Notebooks are the most popular way for literate programming in python. One can easily mix code, output, and textual explanations in notebooks, and convert the result into html pages or a pdf document.
In order to use notebooks, one has to start the notebook server, typically by clicking on the Jupyterlab icon on the Anaconda navigator window. This opens a new browser window where one can start a fresh notebook (or open an existing one). Notebooks can also be set up to run on a server instead of local computer, in that case one has just to point the browser to the dedicated start page.
The notebook cells can contain either code or markdown text. The figure at right show three cells in Jupyterlab. The middle cell, marked with a blue bar at left, is the active cell where one can write and edit text. This is currently a markdown cell, as visible on the top-right dropdown menu (underlined in red). When you execute the markdown using the “run” triangle (top center, underlined in red), or more likely by Shift-Enter, the markdown will be rendered. A similar, rendered cell is visible as the topmost cell in the notebook.

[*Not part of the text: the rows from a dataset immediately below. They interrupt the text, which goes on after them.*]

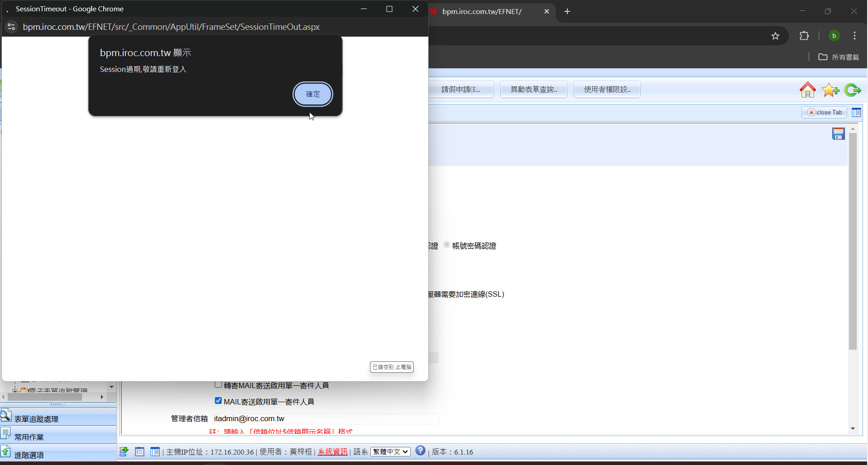Image resolution: width=868 pixels, height=465 pixels.
Task: Click the panel layout icon beside close Tab
Action: point(856,113)
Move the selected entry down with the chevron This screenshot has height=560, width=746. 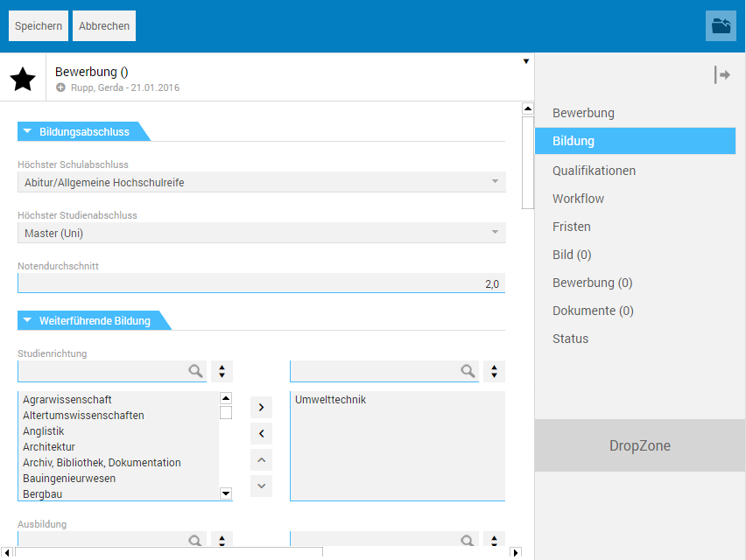click(x=261, y=486)
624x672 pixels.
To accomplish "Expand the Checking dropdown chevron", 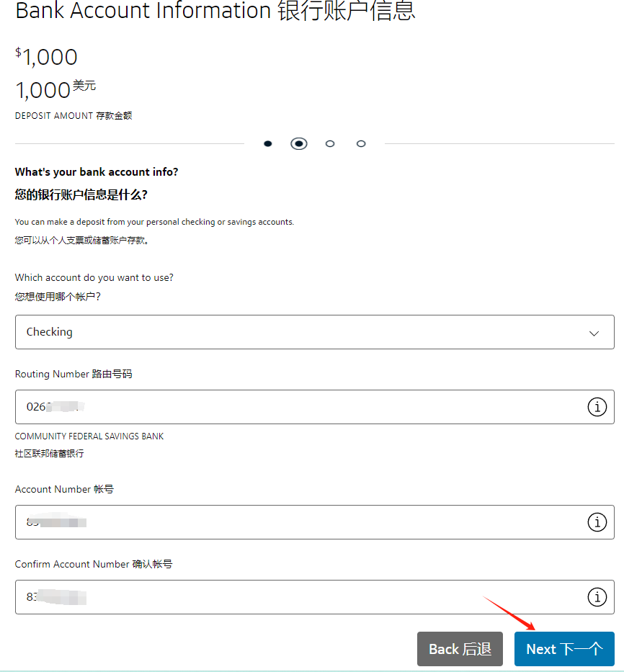I will (x=594, y=333).
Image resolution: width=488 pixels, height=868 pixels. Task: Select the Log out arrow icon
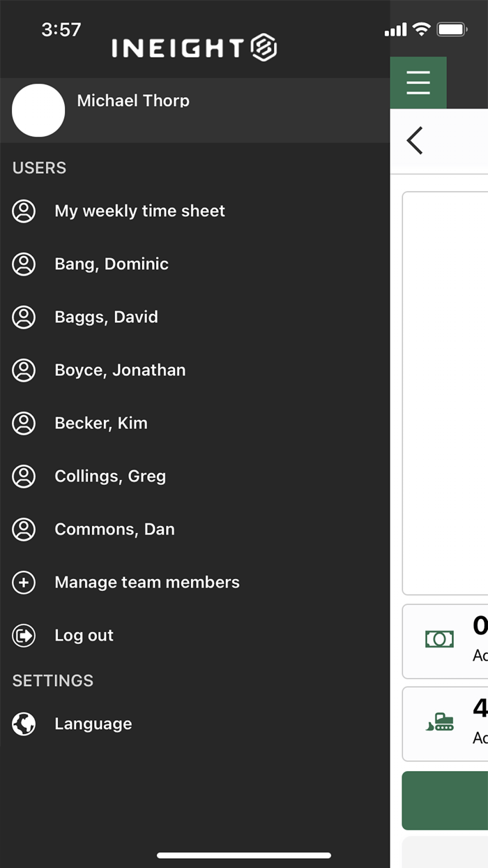coord(24,635)
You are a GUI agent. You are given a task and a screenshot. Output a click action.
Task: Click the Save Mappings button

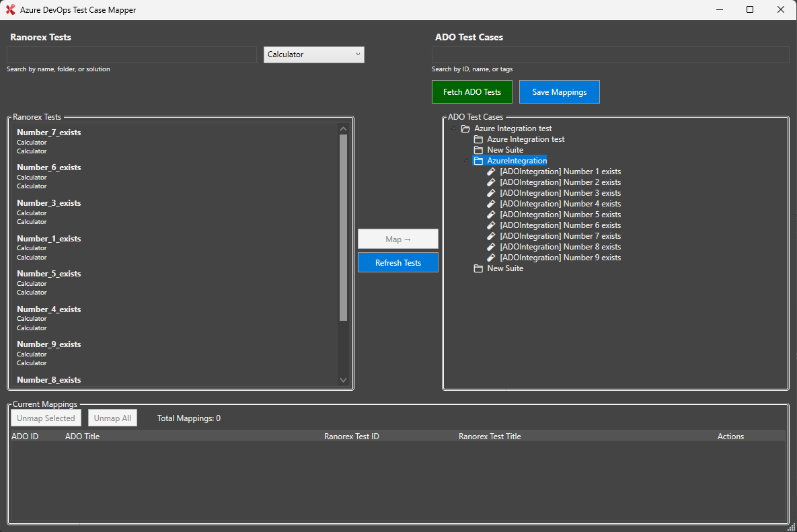[x=559, y=92]
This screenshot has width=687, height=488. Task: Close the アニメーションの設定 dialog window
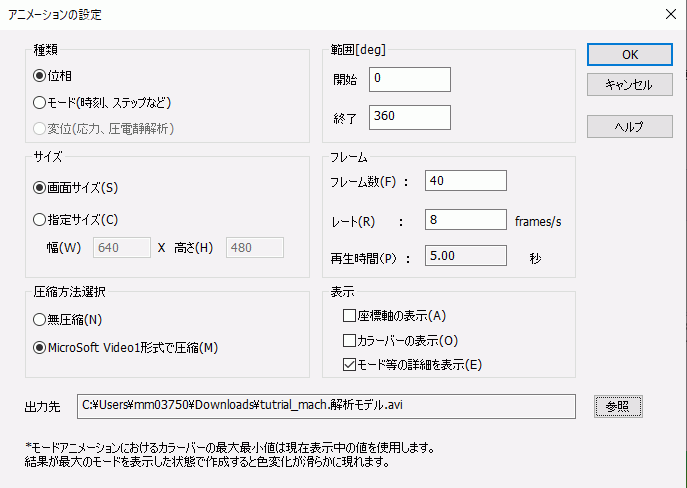[668, 15]
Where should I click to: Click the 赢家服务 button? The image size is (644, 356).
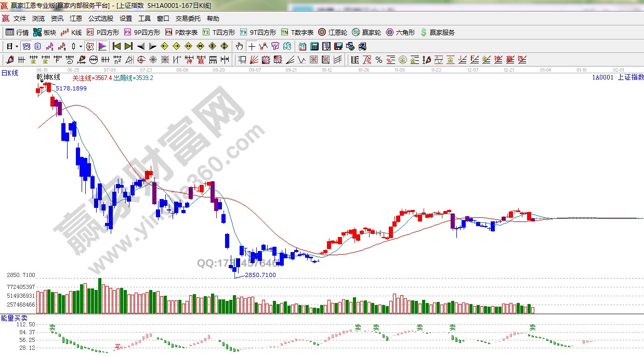pos(437,32)
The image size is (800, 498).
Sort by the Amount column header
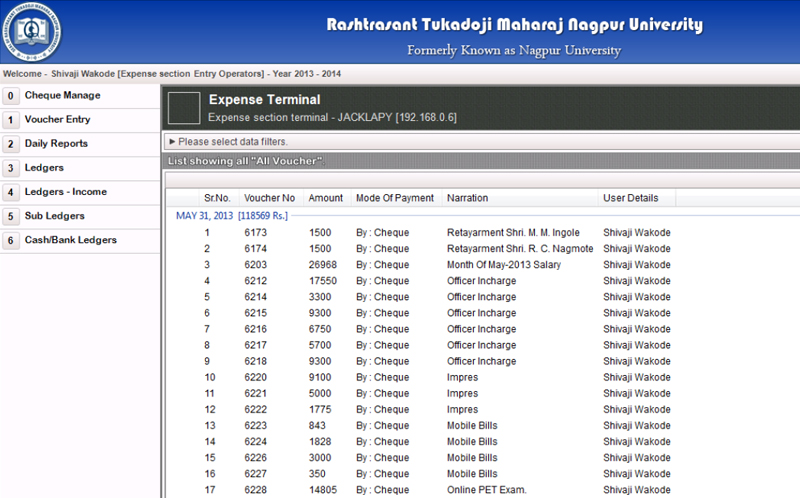click(326, 198)
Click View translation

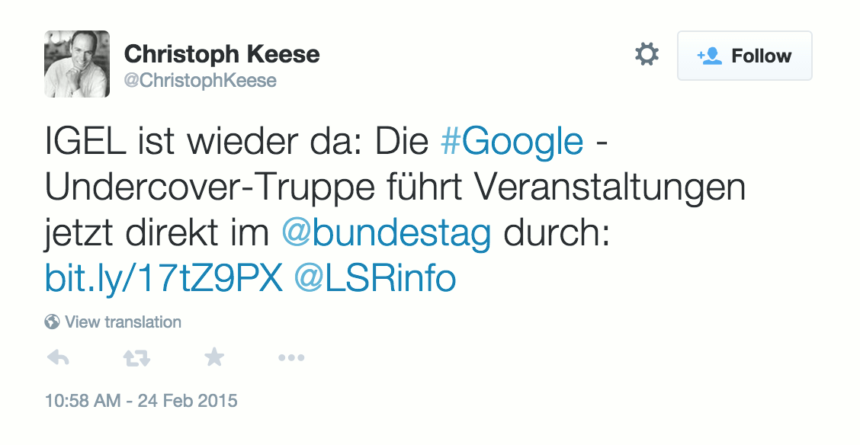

Underneath, we can see a code cell that has already been run. Code cells can be recognized by the brackets at left, the number “1” within brackets means that this cell was run as the first cell in this notebook. If the code produces any output, this is also visible underneath. The visual layout and menus are somewhat different when using notebooks outside of Jupyterlab.
Jupyter notebooks share a number of similarities with rmarkdown but there are also a number of differences. Both are frameworks for literal programming and both support different programming languages, including python and R. However, notebook file format contains output while rmarkdown does not contain it. This makes notebooks an easy way to share both code and output. But output in the file makes it less suitable for version control systems, and the file format is also much more complex. The table below summarizes the main differences between these two formats.
Jupyter notebooks | rmarkdown |
---|---|
Separate code cells and markdown cells | code chunks in markdown text |
Includes output | does not include output |
Json file containing text, code, output | markdown file containing text, code (no output) |
Not git friendly (because of output) | git friendly |
Works in browser | works in RStudio |
Limited support elsewhere | can be used with different text editor (just text) |
Requires background process running (kernel) | requires compilation (or RStudio) |
As a practical implication, with notebooks you can inject html into your output and in this way create virtually unlimited webpages. However, a few simple tasks, such as writing text, is just a bit more complicated (new cells are code cells by default), so notebooks discourage writing. Notebooks also do not include easy inline code chunks that are possible with rmarkdown.
2.3 Base language
The base python is well designed and easy to learn. It is in many ways similar to C++ and java, but much simpler. It also lacks some of the rigor of the those languages which makes it a very good choice for scripting and quick prototyping but a somewhat less suited for complex large-scale projects.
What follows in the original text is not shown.